Qu'on comprenne qu'un document aujourd'hui se compose du texte, des méta-données qui le référence, mais aussi des annotations dont on rêve qu'elle s'accroche au fil des pages à la manière de Souncloud où les commentaires s'épingle sous la ligne du son. Il n'est jamais eu de texte isolé, et la lecture s'est toujours faite en collaboration.

Une observation. Deux cas parmi des proches. Suscitée par un livre : les mémoires de Keith Richard. Les deux personnes ont adoptée une lecture particulière de cette histoire touffue dont la densité des anecdocte en fait l'index d'une histoire écrite ailleurs. Et cet ailleurs est youtube. Chaque page lue fournissant les mots-clés pour retrouver la forme vivante des anecdocte, leur pendant presque réel des images vidéos. Passant du livre à l'écran pouvoir projeter les images du livre en dehors de l'ecran du cerveau. C'est sans dire que l'aller et retour du livre à l'écran est ponctué de partages. Facebook ou Twitter. Donner à son entourage des fragments de nos plaisirs et de nos découverte.
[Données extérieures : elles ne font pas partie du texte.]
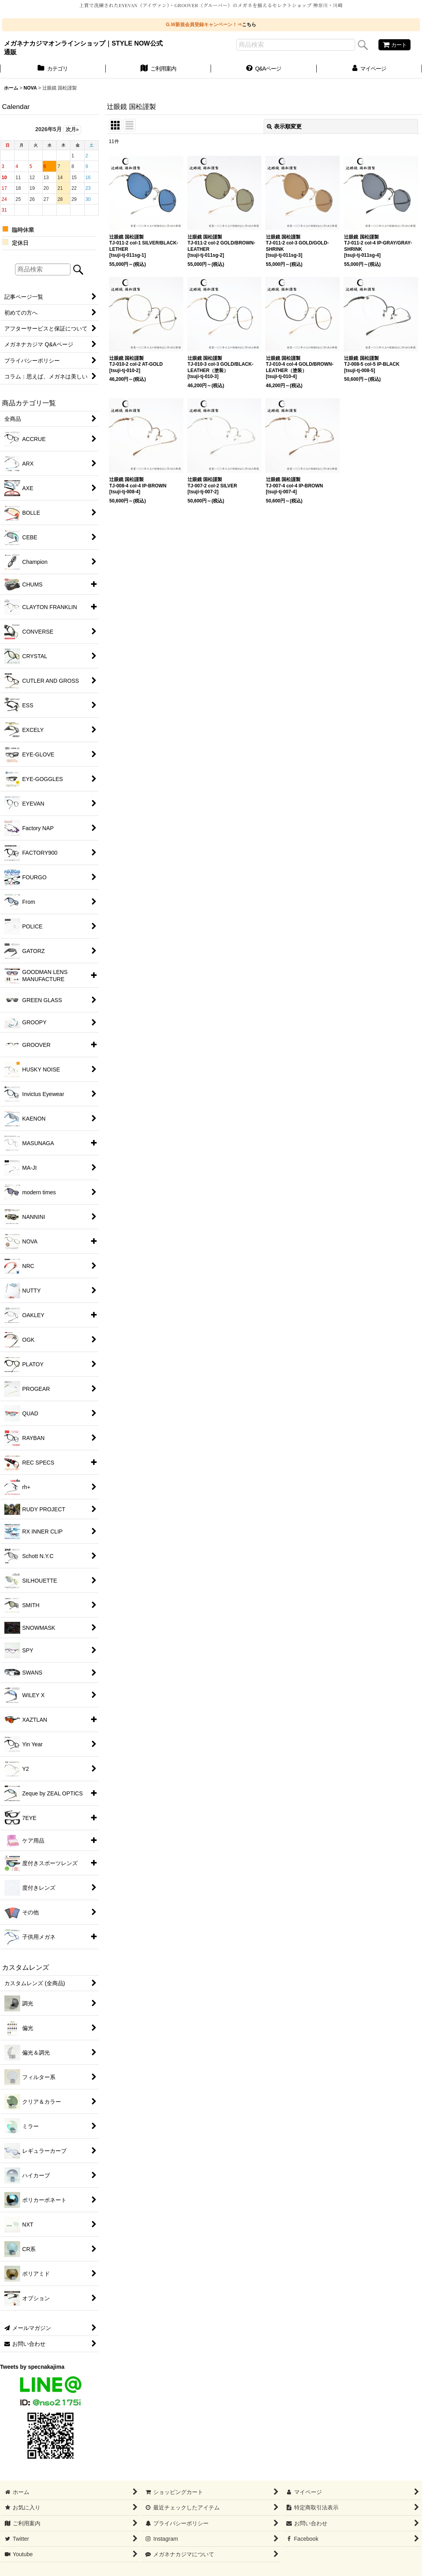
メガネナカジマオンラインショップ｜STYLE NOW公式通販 (83, 47)
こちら (249, 24)
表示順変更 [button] (284, 126)
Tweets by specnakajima (32, 2367)
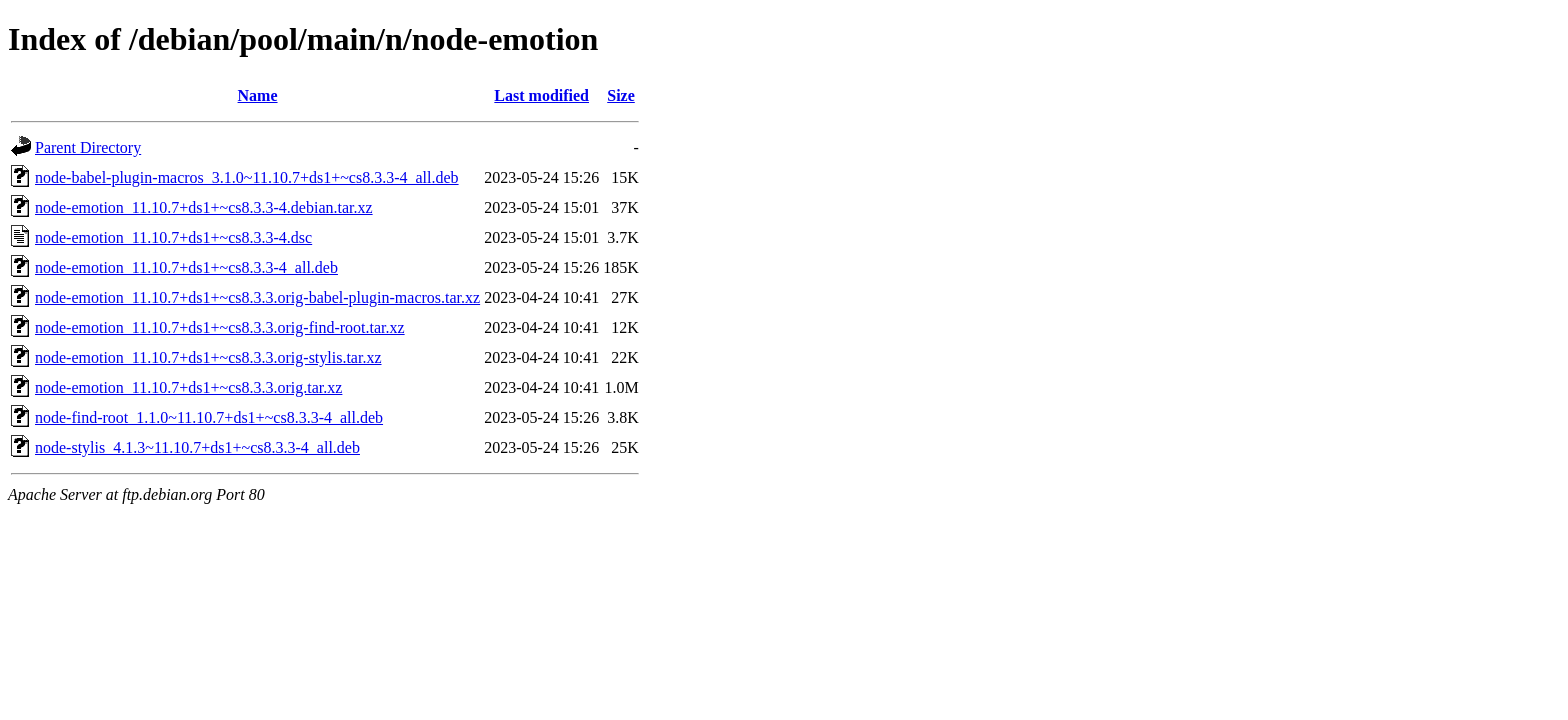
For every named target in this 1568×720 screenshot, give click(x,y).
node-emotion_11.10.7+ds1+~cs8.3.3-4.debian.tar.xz (204, 207)
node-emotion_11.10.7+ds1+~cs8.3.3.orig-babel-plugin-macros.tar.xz (257, 297)
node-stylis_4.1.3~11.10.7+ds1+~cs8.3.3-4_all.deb (197, 447)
Il est bien d'autre cas où l'interaction de la page et de l'écran manifeste une fructueuse collaboration.  Celui-ci à l'avantage de montrer une chose de plus. La subtilité de cet expérience réside en fait dans une forme d'écriture. C'est la manière même de rendre compte de son histoire et de son objet qui incite à la recherche :

« Le premier 45 tours est sorti rapidement après la signature du contrat. Tous se comptait en jour pas en semaines. On avait fai t un choix délibérément commercial : « come on » de Chuck Berry. Je ne pensais pas que c'était ce que nous pouvions faire de mieux, mais j'étais certain que ça allait laisser une marque» p115 - Keith Richard, Life.




Les livres sont des nœuds, les fragment de texte sur le net le sont aussi. Et la lecture est cet art de jouer avec les nœuds, s'arrêtant sur l'un pour mieux repérer les autres. Ce qui change dans nos lectures est qu'un lien suffit pour glisser d'un texte à l'autre, le commentaire prend de l'importance au regard de la lettre. Le texte qu'on sors du rayonnage est encore lié à ses voisins. Ce qui s'ajoute est que la lecture silencieuse des autres, qui rarement se traduisait par une annotation, aujourd'hui prend de la couleur et tapisse le fond de nos lectures d'une sorte de choeur.